In regards to acquisitions I am not surprised that no money has been has been spent. The boating market is fairly crowded and acquiring another boating product would cannibalize existing sales. While management continually states they are open to acquisitions, I believe that sentiment is limited to acquiring new manufacturing or material technologies to improve existing product lines.
Shareholder Value
2015 | 2014 | 2013 | |
---|---|---|---|
P/E Ratio | 16 | 36 | 48 |
Book Value per Share | $2.39 | $2.2 | $2.15 |
Dividend Yield | 3.3% | 1.9% | 1.49% |
MPX’s share price has not grown with its revenue growth, improving book value, or reduced operating expenses. I understand share prices were overinflated during 2013 & 2014 based on the high PE but when it dropped to a PE of 16 in 2015 you have to wonder if the market is late to catch up.
Conclusion
MPX has conservative financials and is very liquid but its future is extremely dependent on how strong the economy is. The existing dividend is well covered and still has room to grow with a low dividend payout ratio of 54%.

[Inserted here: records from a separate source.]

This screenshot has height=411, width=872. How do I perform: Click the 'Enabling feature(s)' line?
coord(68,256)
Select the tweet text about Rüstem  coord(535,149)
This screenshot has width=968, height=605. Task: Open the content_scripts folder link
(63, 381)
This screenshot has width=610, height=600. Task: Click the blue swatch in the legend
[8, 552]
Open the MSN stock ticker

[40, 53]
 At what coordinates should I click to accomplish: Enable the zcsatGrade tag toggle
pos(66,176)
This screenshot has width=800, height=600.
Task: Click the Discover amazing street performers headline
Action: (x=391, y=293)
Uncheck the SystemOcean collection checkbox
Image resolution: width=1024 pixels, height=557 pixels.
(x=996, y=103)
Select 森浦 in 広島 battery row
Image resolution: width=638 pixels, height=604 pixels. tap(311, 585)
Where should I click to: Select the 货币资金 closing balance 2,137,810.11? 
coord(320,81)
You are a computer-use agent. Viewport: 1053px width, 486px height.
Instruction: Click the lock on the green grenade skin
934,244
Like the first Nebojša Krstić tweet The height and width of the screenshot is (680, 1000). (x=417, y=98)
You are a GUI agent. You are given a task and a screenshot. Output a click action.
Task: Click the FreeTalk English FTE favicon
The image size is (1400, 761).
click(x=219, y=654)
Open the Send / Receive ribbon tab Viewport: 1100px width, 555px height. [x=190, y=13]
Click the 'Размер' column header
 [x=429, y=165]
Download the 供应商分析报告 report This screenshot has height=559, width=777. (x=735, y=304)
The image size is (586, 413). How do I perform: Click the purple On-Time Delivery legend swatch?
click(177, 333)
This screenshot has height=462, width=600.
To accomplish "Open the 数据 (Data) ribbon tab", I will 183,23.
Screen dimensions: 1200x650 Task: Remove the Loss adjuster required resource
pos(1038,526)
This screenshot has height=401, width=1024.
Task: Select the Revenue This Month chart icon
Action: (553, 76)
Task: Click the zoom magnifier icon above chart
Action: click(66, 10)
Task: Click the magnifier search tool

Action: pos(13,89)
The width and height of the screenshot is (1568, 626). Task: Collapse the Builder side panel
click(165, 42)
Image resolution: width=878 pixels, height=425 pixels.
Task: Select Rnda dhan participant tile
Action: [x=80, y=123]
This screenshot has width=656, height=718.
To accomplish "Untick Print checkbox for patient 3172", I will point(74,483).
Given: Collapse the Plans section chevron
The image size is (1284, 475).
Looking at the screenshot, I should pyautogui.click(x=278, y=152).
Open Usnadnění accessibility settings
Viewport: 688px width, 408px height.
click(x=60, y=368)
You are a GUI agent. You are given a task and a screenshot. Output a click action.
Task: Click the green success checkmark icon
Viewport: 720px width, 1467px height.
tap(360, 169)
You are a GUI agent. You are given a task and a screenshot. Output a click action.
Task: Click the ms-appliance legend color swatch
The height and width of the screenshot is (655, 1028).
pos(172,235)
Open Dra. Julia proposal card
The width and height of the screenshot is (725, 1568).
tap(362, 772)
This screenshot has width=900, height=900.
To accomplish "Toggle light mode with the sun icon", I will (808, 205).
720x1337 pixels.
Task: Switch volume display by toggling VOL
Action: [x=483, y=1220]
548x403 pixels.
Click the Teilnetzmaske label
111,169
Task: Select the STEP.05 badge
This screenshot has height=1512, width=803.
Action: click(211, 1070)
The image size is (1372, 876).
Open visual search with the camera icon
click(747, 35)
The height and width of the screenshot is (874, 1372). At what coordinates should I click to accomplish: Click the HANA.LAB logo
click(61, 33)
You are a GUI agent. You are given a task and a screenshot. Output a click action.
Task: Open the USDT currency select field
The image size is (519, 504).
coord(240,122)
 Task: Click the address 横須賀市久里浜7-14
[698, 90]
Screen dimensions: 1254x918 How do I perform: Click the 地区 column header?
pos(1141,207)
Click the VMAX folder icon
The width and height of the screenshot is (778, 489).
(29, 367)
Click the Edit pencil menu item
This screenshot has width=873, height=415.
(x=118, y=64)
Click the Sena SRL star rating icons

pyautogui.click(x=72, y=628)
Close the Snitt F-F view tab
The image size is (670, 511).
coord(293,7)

Investing in MPX is not for those with a weak stomach. You have to be prepared for significant price volatility based on:
- When the economy tanks so does MPX revenue.
- MPX is a small cap stock with a market cap of just $315M
- MPX is thinly traded, average daily volume currently sits at 11,644
Because there will be significant price volatility I would initiate a small position at $8/share or lower.